A imagem com que o Miguel da Cibertúlia deu as Boas Festas na véspera de Natal fez-me voltar a pensar nas questões que se puseram a propósito dos quadros de Paula Rêgo na capela do Palácio de Belém, encomendadas pelo Presidente da República. Nas secções de correspondência dos jornais houve católicos a manifestar a sua indignação, a considerarem uma afronta à figura de Nossa Senhora e à Igreja.
Eu, que sou católico, devoto de Nossa Senhora e também apreciador de arte (ainda que sem grande formação além do que o acaso me traz e das exposições que vou vendo), não me sinto nada ofendido com aqueles quadros.
Nos contextos cristãos (católico, ortodoxo e até mesmo em muitos espaços da Reforma) as várias artes têm sido um meio privilegiado de divulgação da fé como método catequético, de manifestação religiosa e elemento essencial da(s) liturgia(s). Cada tempo e cada lugar transportaram os acontecimentos da fé para o seu próprio contexto e visão do mundo, criando aquilo a que os mais "realistas" chamarão anacronismos.
Um Rei Mago oriundo de Terras de Vera Cruz, com penacho de índio e tudo; um Cristo crucificado gordo à imagem de Buda; o Menino Jesus a brincar com uma hélice renascentista; o apóstolo Pedro vestido de brocados e com tiara papal – nada disto choca os mais renitentes conservadores das "tradições católicas".
Por outro lado a iconografia religiosa nunca foi do uso exclusivo das ortodoxias religiosas nem do teologicamente correcto. Desde cedo que as imagens e símbolos dos cristãos ganharam formas mais populares e simplificadas e extravasaram do contexto próprio em que nasceram ao mesmo tempo que se cristianizavam realidades vindas de muitos lados, numa espécie de troca espontânea, prejudicada pelas tentativas de uniformismo cultual e cultural.

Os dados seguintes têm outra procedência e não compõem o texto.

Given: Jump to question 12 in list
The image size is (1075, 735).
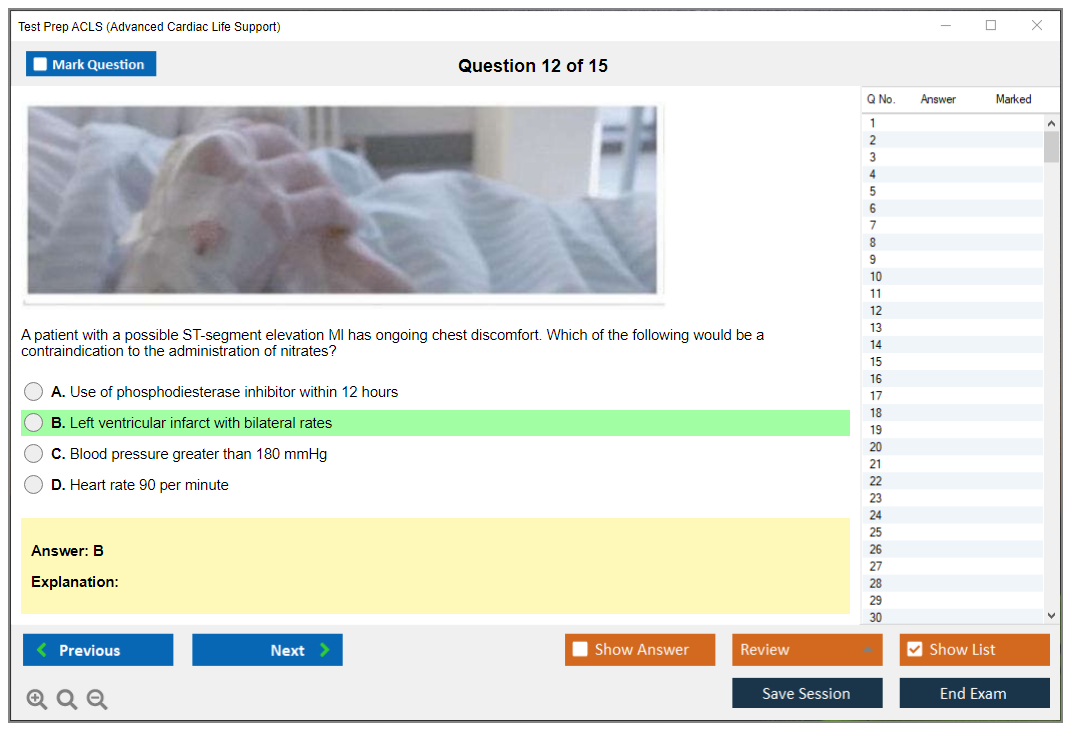Looking at the screenshot, I should tap(876, 311).
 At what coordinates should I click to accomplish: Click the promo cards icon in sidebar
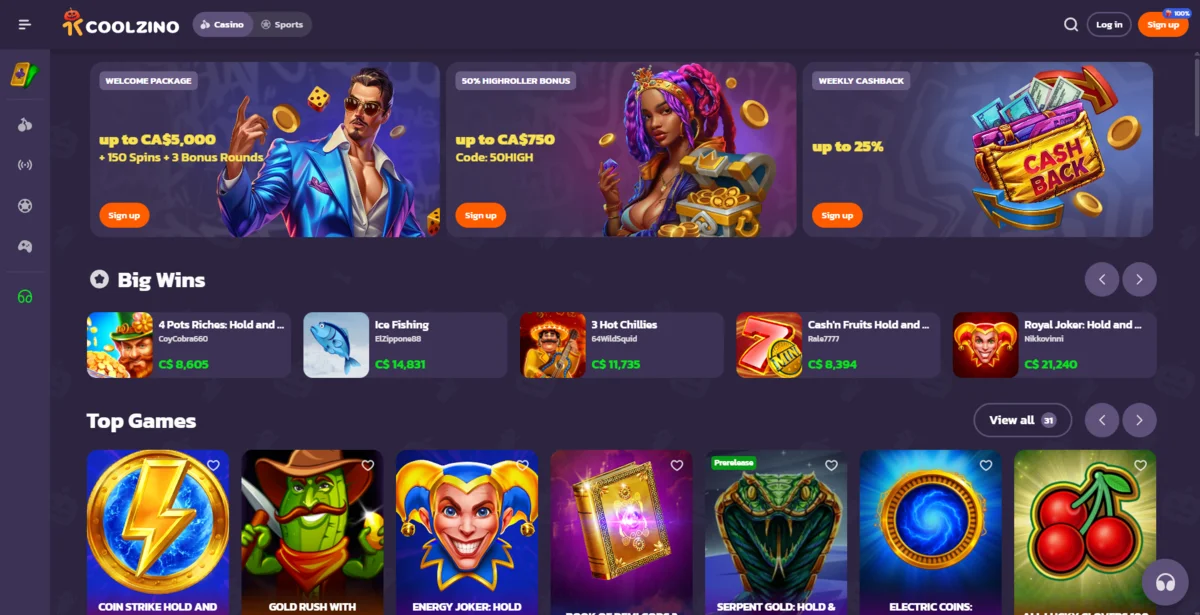(x=24, y=74)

Toda a arte é, em princípio, subversiva. Paula Rêgo tem demonstrado, no desenvolvimento da sua Obra, que sabe canalizar essa subversidade com pertinente ironia e provocação. No caso destes quadros sobre a vida de Nossa Senhora não me parece que haja uma intenção de provocação. Quem leu a entrevista da Grande Reportagem há uns meses, ficará esclarecido (se quiser...) quanto às intenções da pintora. A vida de Maria é usada enquanto história de um imaginário não exclusivamente cristão, deixando de lado teologias ou interpretações religiosas para dar relevo a uma dimensão humana, que passa, obviamente, pela mediação subjectiva da autora.
Tenho para mim que este pode ser um bom exemplo de que a forte influência da cultura cristã na Europa não se resume às estruturas eclesiásticas e que chega a muitos outros ambientes, mesmo aos mais refratários a estas coisas da fé. Assim nas artes como nos valores morais ou nas ideias políticas.
Não podemos ter medo daquilo que em nós começou, antes devemos procurar conhecer o sentido e dar testemunho daquilo em que acreditamos.
Acho que poderia rezar diante de alguns daqueles quadros.